Last, and by no means least, his magnum opus; Out 1. Conceived originally as a series of eight feature length episodes it spans a mammoth 773 minutes and is rarely shown in full. Indeed, Rivette himself edited it down to a four hour feature, Out: Spectre. It’s a serious of loosely connected stories and characters all centred on the theme of actors performing a play.
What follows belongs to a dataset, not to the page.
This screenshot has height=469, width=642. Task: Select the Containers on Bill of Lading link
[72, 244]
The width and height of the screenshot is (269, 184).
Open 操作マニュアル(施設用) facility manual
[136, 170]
It stars the likes of Jean-Pierre Léaud, Juliet Berto Michel Berto and Michele Moretti, owes a debt to Balzac and is a loose and experimental as the music which penetrates all these films.

Limited edition contents:

  • Limited Edition Collection [3,000 Copies]
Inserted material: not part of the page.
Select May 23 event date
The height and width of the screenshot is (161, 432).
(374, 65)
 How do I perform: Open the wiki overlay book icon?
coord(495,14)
  • High Definition Blu-ray (1080p) and Standard Definition DVD presentation of all films from brand new 2K restorations of the films with Out 1 supervised by cinematographer Pierre-William Glenn
  • Original mono audio (uncompressed PCM on the Blu-rays)
  • Optional newly-translated English subtitles for all films
  • The Mysteries of Paris: Jacques Rivette’s Out 1 Revisited – a brand-new feature length documentary by Robert Fischer and Wilfried Reichart containing interviews with actors Bulle Ogier, Michael Lonsdale and Hermine Karagheuz, cinematographer Pierre-William Glenn, assistant director Jean-François Stévenin and producer Stéphane Tchalgadjieff, as well as rare archival interviews with actors Jacques Doniol-Valcroze and Michel Delahaye, and director Jacques Rivette
  • Scenes from a Parallel Life: Jacques Rivette Remembers – archive interview with the director, in which he discusses Duelle (une quarantaine), Noroît (une vengeance) and Merry-Go-Round, featuring additional statements from Bulle Ogier and Hermine Karagheuz
  • Brand-new interview with critic Jonathan Rosenbaum, who reported from the sets of both Duelle (une quarantaine) and Noroît (une vengeance)
  • Exclusive book containing new writing on the films by Mary M. Wiles, Brad Stevens, Ginette Vincendeau and Nick Pinkerton


The Jacques Rivette Collection is released on Dual Format by Arrow today.